Breaking News
light_mode
Beranda » Lingkungan Hidup » Indonesia Petakan Kembali Mangrove untuk Karbon Biru

Indonesia Petakan Kembali Mangrove untuk Karbon Biru

  • account_circle
  • calendar_month Sel, 24 Jul 2018
  • visibility 170

Pemetaan kondisi terkini kawasan ekosistem mangrove, padang lamun (seagrass), dan kawasan pesisir di Indonesia diharapkan sudah ada pada 2019 mendatang. Proses mengungkap data terbaru itu, akan dilakukan oleh Pemerintah Indonesia melalui Kementerian Koordinator Bidang Kemaritiman dengan menggandeng Lembaga Penerbangan dan Antariksa Nasional (LAPAN). (Mongabay.co.id http://www.mongabay.co.id/2018/07/19/indonesia-petakan-kembali-mangrove-untuk-karbon-biru/)

Kebutuhan pemetaan data terbaru itu, menurut Deputi IV Bidang SDM, Iptek, dan Budaya Maritim Kemenkomaritim Safri Burhanuddin sangat penting untuk diwujudkan, mengingat hingga saat ini Indonesia tidak memiliki data mutakhir. Padahal, dari ekosistem mangrove dan padang lamun, potensi untuk dijadikan karbon biru sangatlah besar.

“Kita sudah paham bahwa blue carbon ini besar sekali potensinya dari ekosistem mangrove dan padang lamun. Tapi, kita masih belum juga bisa memetakannya dengan lebih detil karena data mutakhir juga tidak ada,” ungkap dia disela gelaran Blue Carbon Summit 2018 di Jakarta, Selasa-Rabu (17-18/7/2018).

Untuk itu, Safri mengatakan, agar potensi yang ada itu bisa dimanfaatkan untuk kebaikan alam, maka pihaknya berinisiatif untuk mulai melakukan pemetaan kembali. Dengan menggandeng LAPAN, dia optimis data yang dibutuhkan sudah tersedia paling lambat pada akhir 2018 ini. Lembaga negara tersebut dinilai bisa, karena mereka sudah memiliki teknologi satelit beserta sumber daya manusia (SDM) yang memadai.

Walau tidak berani menyebutkan kapan karbon biru pada akhirnya akan menjadi bagian dari kebijakan Indonesia, namun Safri menyebutkan, data dari hasil pemetaan akan menjadi rujukan untuk membuat kebijakan berkaitan dengan karbon biru. Itu artinya, sebelum kebijakan dibuat, data mutakhir wajib disediakan lebih dulu.

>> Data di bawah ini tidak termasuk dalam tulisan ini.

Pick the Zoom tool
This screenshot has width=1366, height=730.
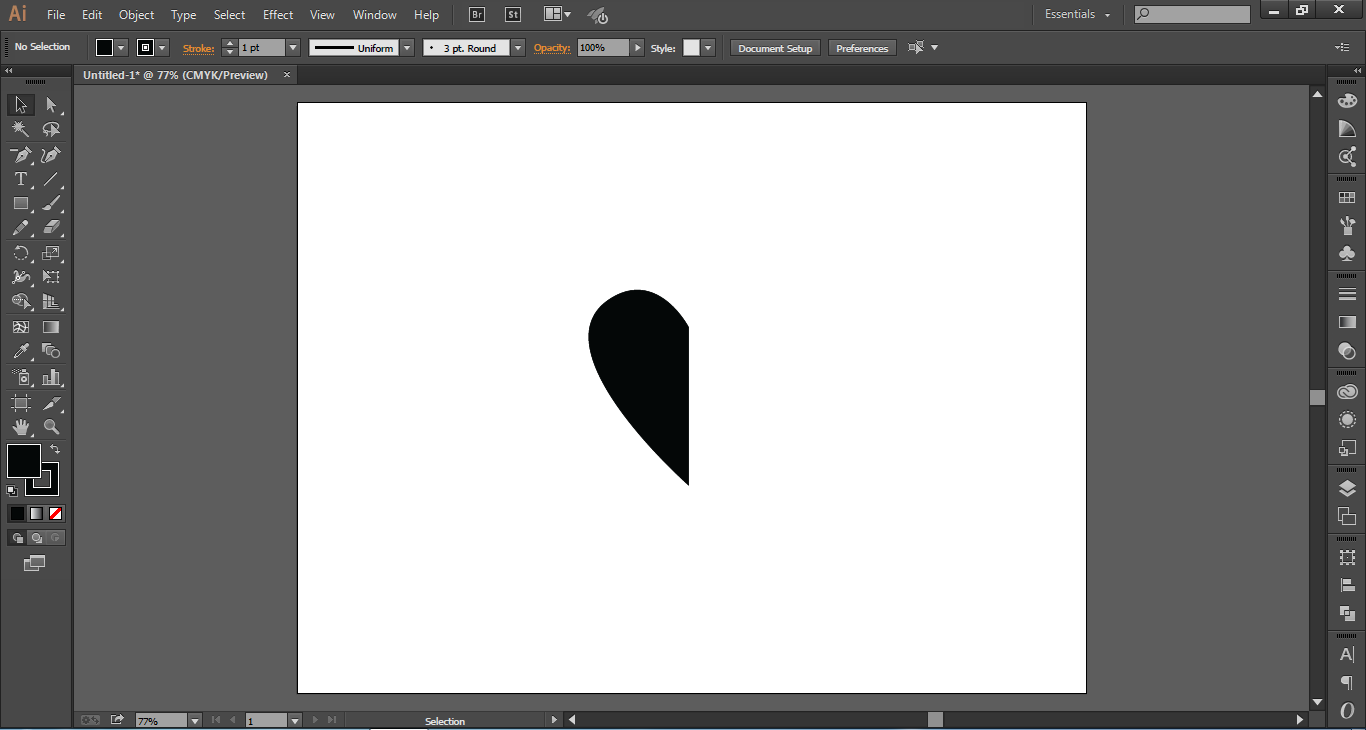coord(52,425)
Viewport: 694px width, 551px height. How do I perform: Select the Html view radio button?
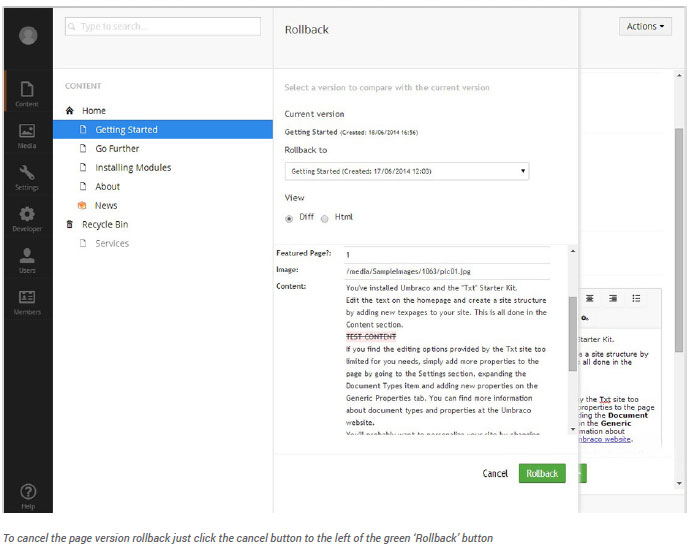point(325,219)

Demi melancarkan upaya pemutakhiran data, Safri mengungkapkan bahwa Kemenkomaritim bersedia untuk mengucurkan anggaran sebesar USD200 ribu. Anggaran tersebut diambil dari dana grand yang berasal dari sumbangan Norwegia dan Denmark. Dia yakin, dengan dana sebesar itu, pemutakhiran data akan berjalan baik dan selesai maksimal pada akhir tahun ini.

“Sekarang kita manfaatkan LAPAN. Mereka punya data satelit dan banyak sarjana di sana. Kita tidak tahu berapa persen sebenarnya mangrove yang sudah rusak dan hilang. Itu yang akan kita cari dan petakan,” ujarnya.

Dari pemetaan, Safri berharap akan ada penjelasan detil tentang penyebab kerusakan mangrove yang luasnya terus menyusut dari waktu ke waktu. Selain itu, diharapkan juga ada pemetaan data terbaru berkaitan dengan ekosistem pesisir dan laut yang juga menjadi penopang utama dari karbon biru. Semua itu, menurutnya bisa dilakukan oleh LAPAN dan tepat waktu sebelum akhir tahun selesai.

Kebijakan Politik

Di tempat sama, Ketua Akademi Ilmu Pengetahuan Indonesia (AIPI) Satryo Sumantri Brodjonegoro mengakui kalau potensi karbon biru di Indonesia sangatlah besar. Tetapi, dia mengingatkan, walau secara teknis masih mungkin dilakukan, tetapi secara politik di Indonesia itu masih sangat sulit untuk diwujudkan. Untuk itu, perlu keterlibatan semua pihak untuk bisa menjadikan karbon biru sebagai sebuah kebijakan.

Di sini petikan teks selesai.